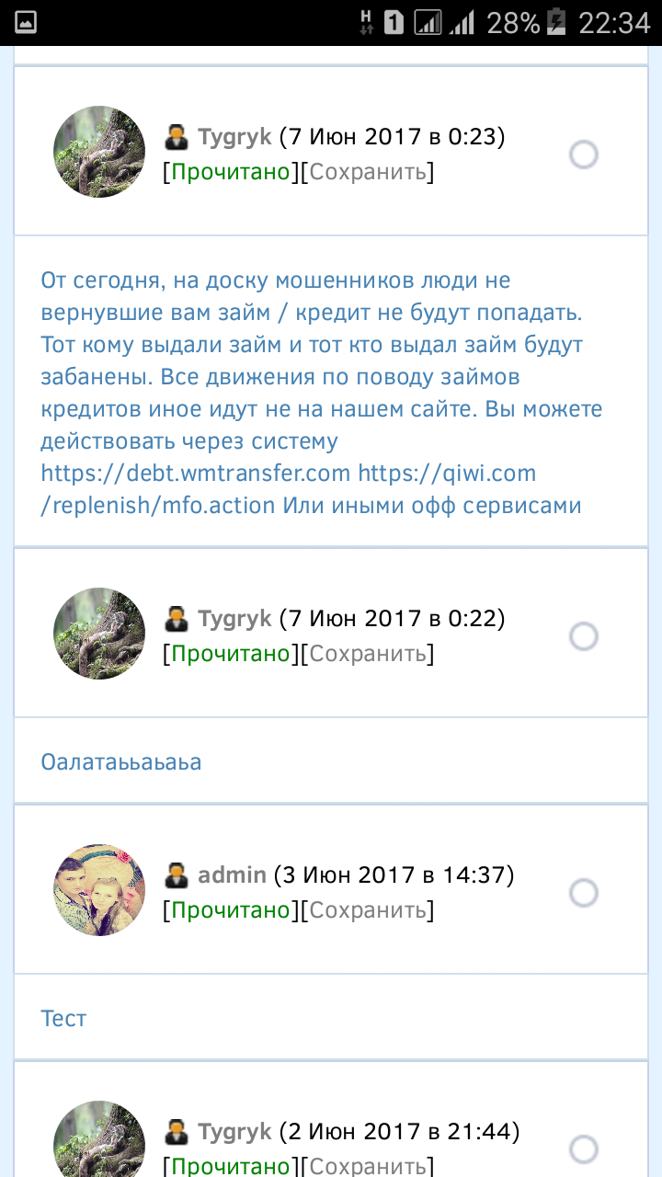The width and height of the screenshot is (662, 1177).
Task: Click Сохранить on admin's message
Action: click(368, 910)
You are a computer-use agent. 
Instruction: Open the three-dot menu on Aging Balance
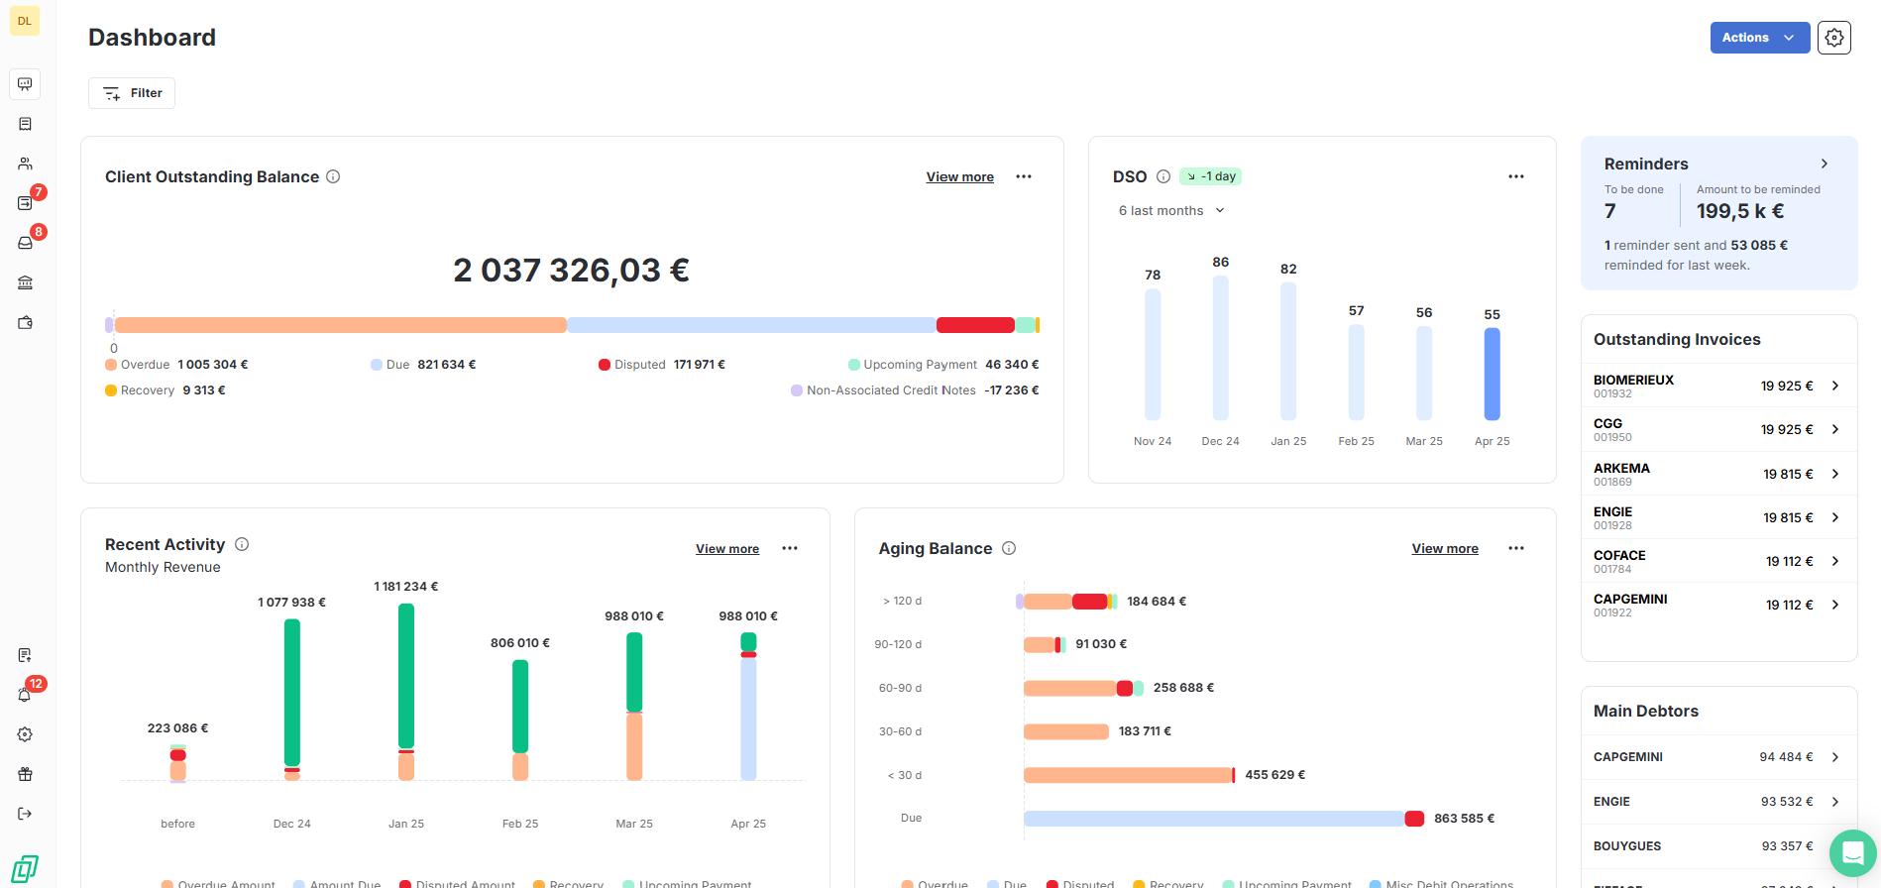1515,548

# # # # #

▶ EXERCISE TASK
Return the text of the items above as a JSON list of strings, one string per line, with blank lines and pictures left out.

▶ WRITTEN ANSWER
[
  "The width and height of the screenshot is (662, 1177).",
  "Task: Click Сохранить on admin's message",
  "Action: click(368, 910)",
  "You are a computer-use agent. ",
  "Instruction: Open the three-dot menu on Aging Balance",
  "1515,548"
]